It went on to say, “There is currently a fit between U.S. and Indian research organizations, according to scientists in both countries in that there are many highly qualified researchers in America but a relative shortage of funding and a lot of funding in India but a relative shortage of high-level researchers.”
The president is also participating in religious exercises in the country, going to Chabad of New Delhi. He wrote about the experience on his official blog.
“Our small group comprised young and old, and people from at least three continents—for that morning, a community,” the president wrote.
In typical Brandeis form, he even met with the Israeli ambassador to India to discuss the apparently clear connection between Brandeis and the ambassador’s own home nation.
Two weeks being a long time to be away, the university has been under the supervision of President Lawrence from abroad and, according to Senior Vice President for Communications Andrew Gully, he checks in often.
In the meantime, “Brandeis never missed a beat,” he said.
“Thanks to today’s technology, the president [has been] in regular touch with his staff, the provost, other members of the administration, faculty and trustees, so it was really business as usual,” Gully explained.
The committee that reorganized the administration chain of command last year upon Lawrence’s accession to the presidency explicitly described the provost, currently Steve Goldstein, as first among equals among top brass under the president.

▶ Record extracts:
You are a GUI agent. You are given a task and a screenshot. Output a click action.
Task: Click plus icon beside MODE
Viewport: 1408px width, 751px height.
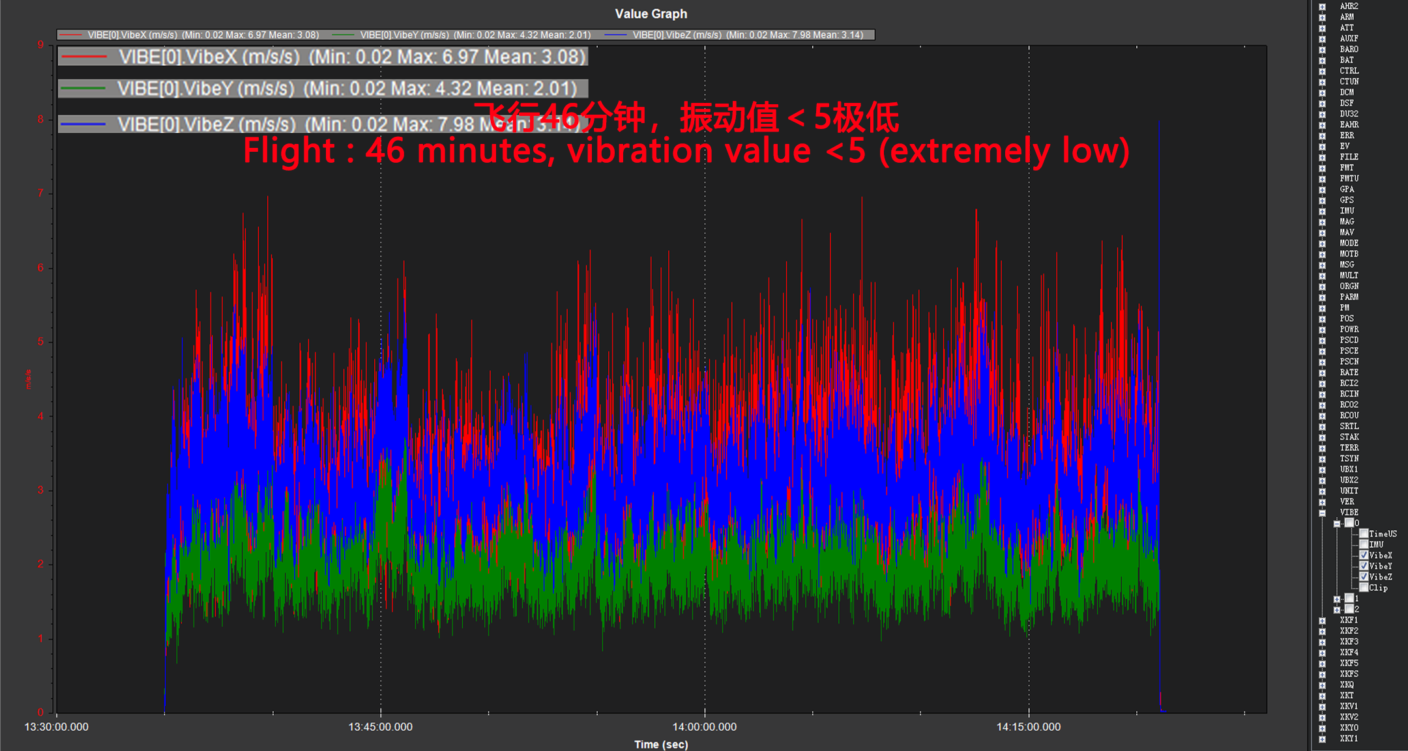click(1322, 244)
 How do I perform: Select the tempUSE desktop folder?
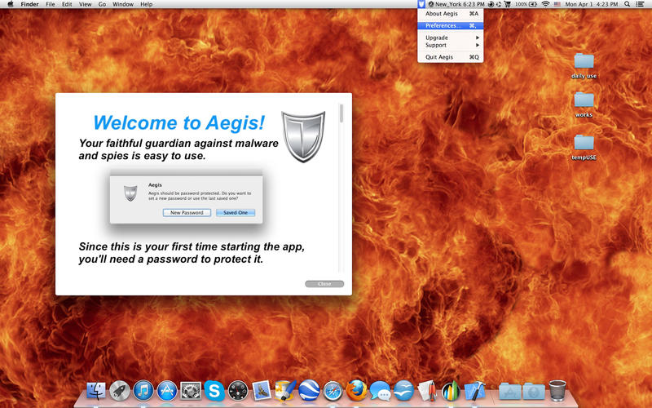pyautogui.click(x=584, y=148)
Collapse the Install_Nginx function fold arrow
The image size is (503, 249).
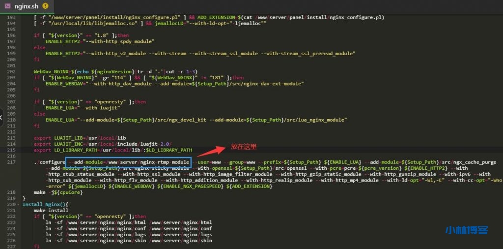click(18, 204)

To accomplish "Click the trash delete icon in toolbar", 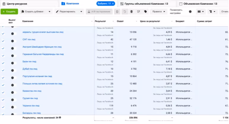I will (131, 12).
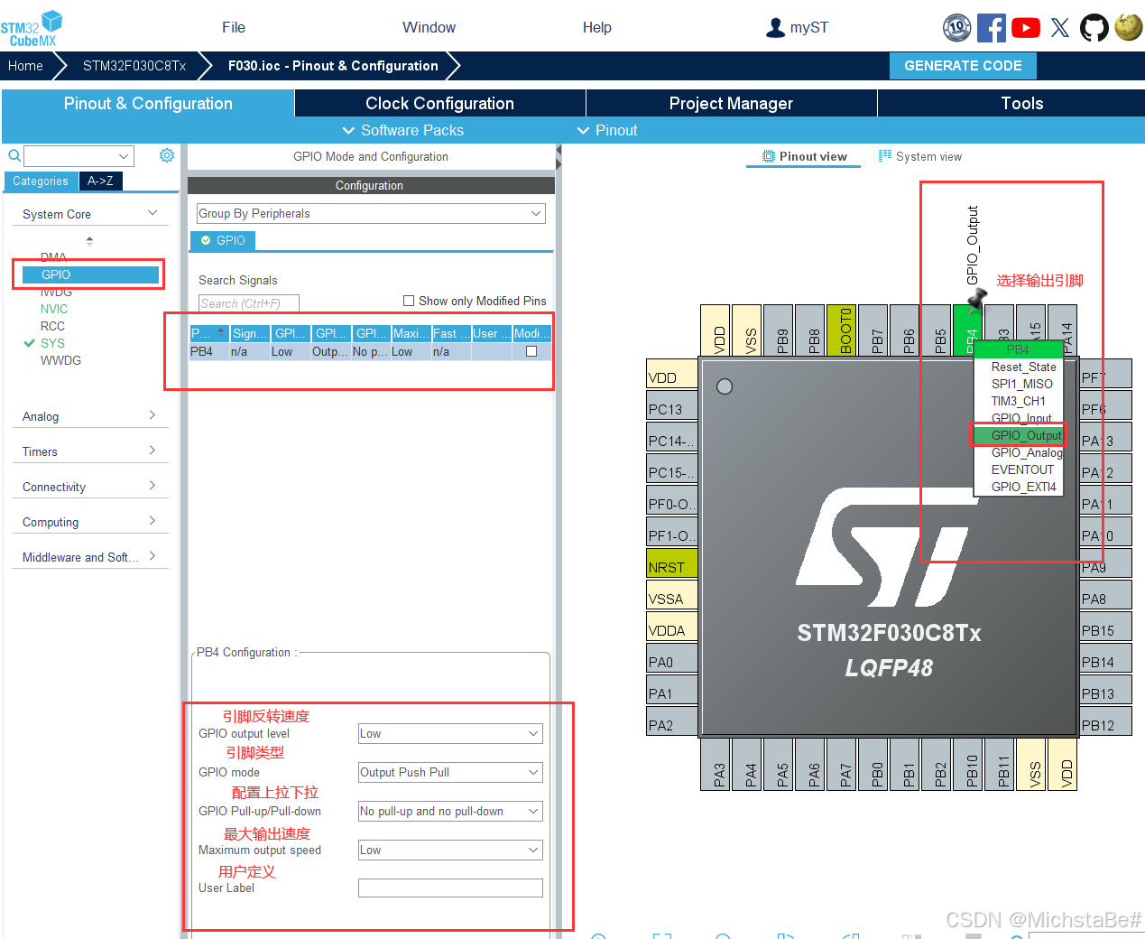Click the GENERATE CODE button

click(963, 65)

▶ Your tasks:
#1 Name every person the Brandeis passage identifies by name.
#2 Format part of the records as a JSON list of strings with one string per line, skipping blank lines. Begin at the first line of the records, stop after the line that contains "pyautogui.click(x=584, y=148)", and omit the pictures.

▶ Answers to the exercises:
#1 Lawrence, Andrew Gully, Steve Goldstein

#2
[
  "You are a GUI agent. You are given a task and a screenshot. Output a click action.",
  "Task: Click plus icon beside MODE",
  "Viewport: 1408px width, 751px height.",
  "click(1322, 244)",
  " How do I perform: Select the tempUSE desktop folder?",
  "pyautogui.click(x=584, y=148)"
]